Der Aufbau des Buches dient zielstrebig der Begründung einer "rationalen Familienpolitik". Nachdem im 1. Kap. (7 ff.) Bedeutung und Leistungen der Familie herausgearbeitet worden sind, beschreibt das 2. Kap. (61 ff.) die Lage der Familien in Deutschland - die Gefährdung der Familie als Institution und die eingeengte wirtschaftliche und soziale Lage, insbesondere der jungen, kinderreichen und alleinerziehenden Familien - und den hemmenden Einfluß dieser Faktoren auf die Erfüllung ihrer Aufgaben und Funktionen, während das 3. Kap. (125 ff.) die gesellschaftlichen Gefahren des veränderten Familiengründungsverhaltens aufzeigt: Die Gefahr der Singularisierung, der Polarisierung und der wirtschaftlichen und sozialen Probleme. Danach wird im 4. Kap. (143 ff.) in Grundzügen die Entwicklung der Familienpolitik in Deutschland seit dem Kaiserreich rekonstruiert und ihre Unzulänglichkeiten und Defizite aufgezeigt.

Im 5. (143 ff.), dem längsten, zwei Drittel der Arbeit umfassenden Kapitel, entwirft der Vf. dann ein Konzept für die Familienpolitik der Zukunft. Dabei ist ihm die Entwicklung und Verfolgung einer langfristig angelegten rationalen ziel- und systemkonformen familienpolitischen Strategie von besonderer Wichtigkeit. Aus den Besonderheiten der Familienpolitik folgen die Qualitätsmerkmale: Beachtung des Querschnittscharakters und der Glaubwürdigkeit, Verläßlichkeit und Stetigkeit der Familienpolitik. Eine ausgewogene Balance von Familienpolitik als Institutionen und Familienmitgliederpolitik sowie ihre phasen- und adressatenspezifische Ausrichtung.

Inhaltlich geht es um die Grundziele einer familiengerechten Einkommens- und Vermögenslage, einschließlich der Wohnungsversorgung, die Vereinbarkeit von Familientätigkeit und Erwerbstätigkeit sowie den Ausbau der Infrastruktur von familienunterstützenden (Familienbildung und -beratung) wie -ergänzenden (Kindertagesstätten) Einrichtungen.

Zu den Nahzielen der Familienpolitik gehören die Beibehaltung der Familienorientierung des Systems sozialer Sicherung, die Dynamisierung der familienpolitischen Geldleistungen, die Verbesserung des Erziehungsgeldes, die Erhöhung der Familienfreundlichkeit der Arbeitswelt und der Ausbau der Familienberatung und der Familienbildung.

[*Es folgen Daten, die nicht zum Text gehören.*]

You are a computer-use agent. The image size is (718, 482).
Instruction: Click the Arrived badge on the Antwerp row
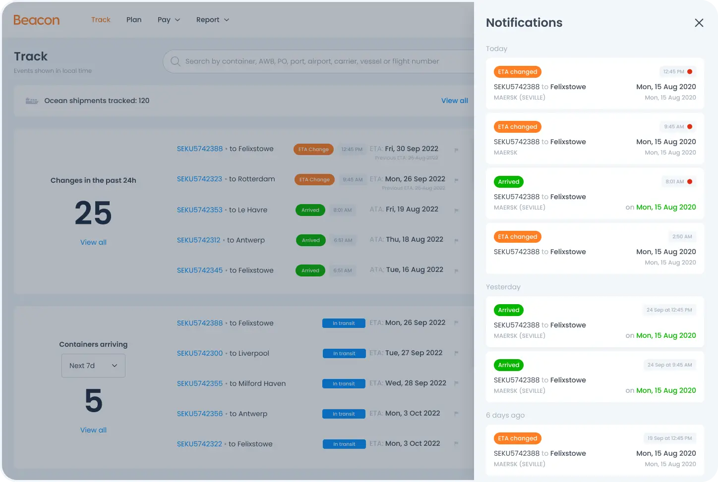[x=310, y=240]
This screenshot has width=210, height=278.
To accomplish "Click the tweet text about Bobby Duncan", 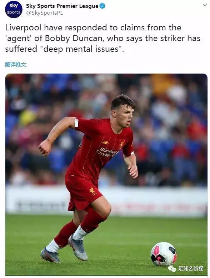I will click(x=103, y=38).
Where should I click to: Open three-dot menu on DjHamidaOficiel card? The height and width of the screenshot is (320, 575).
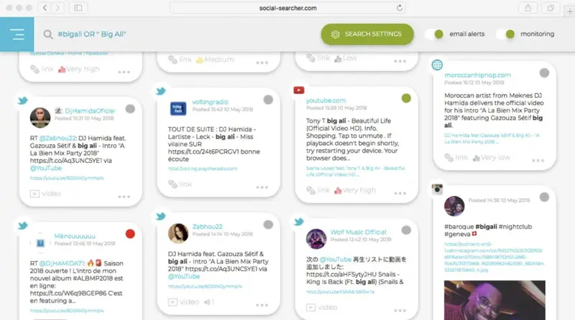coord(124,194)
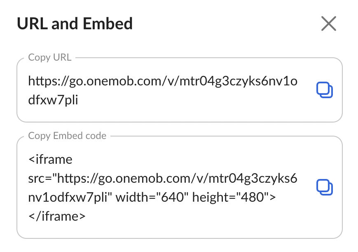
Task: Copy the iframe embed code
Action: pos(325,187)
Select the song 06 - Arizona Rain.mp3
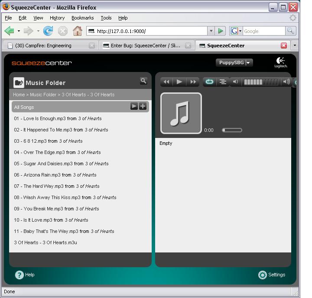Screen dimensions: 312x298 coord(37,175)
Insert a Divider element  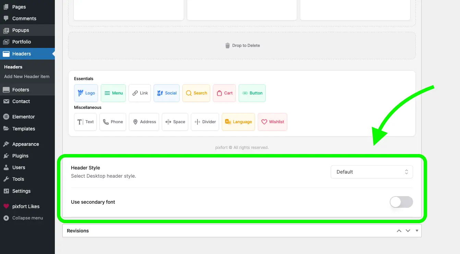tap(205, 122)
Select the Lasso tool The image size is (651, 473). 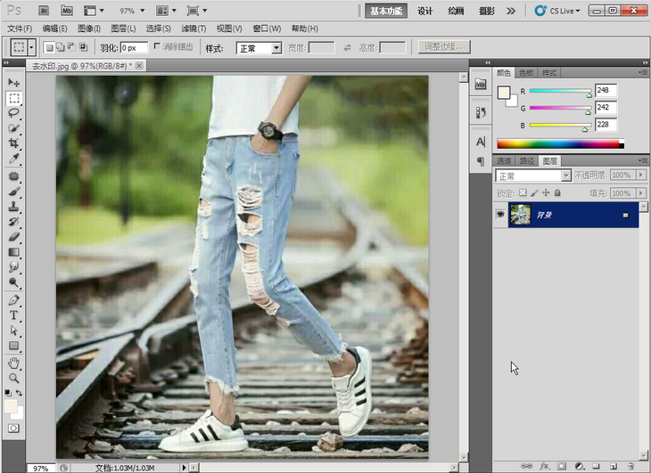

Unter langfristiger Perspektive müßten überlieferte Instrumente, wie z. B. das Ehegattensplitting, überprüft werden. Um die Weiterentwicklung des Familienlastenausgleichs über die verfassungsmäßig begründete Steuer- und Bedarfsgerechtigkeit hinaus finanzieren zu können, ist für Heinz Lampert aber auch an einen direkten Ausgleich zwischen Kinderlosen und denen, die Kinder haben, mit Hilfe von Familienausgleichskassen zu denken. "Es geht darum, die ökonomischen Belastungen von Kindern, die die Zukunft und die Funktionsfähigkeit der gesamten Gesellschaft sichern, gerecht in der Gesellschaft zu verteilen. So wie jeder erwachsene Mensch ein Recht hat, eine Familie zu gründen, so hat er selbstverständlich auch das Recht, dies nicht zu tun. Alle Gesellschaftsmitglieder aber sind verpflichtet, sich an der Erhaltung und Finanzierung der Werte, Einrichtungen, Güter und Menschen zu beteiligen, die die Gesellschaft für ihre Existenzsicherung benötigt. Es ist auf Dauer den Familien nicht zumutbar, daß ihre Erträge allen zugute kommen, ihre Kosten aber privatisiert werden" (305).

Das Buch endet mit einem informativen Tabellenanhang sowie dem Literaturverzeichnis und einem hilfreichen Personen- und Sachregister.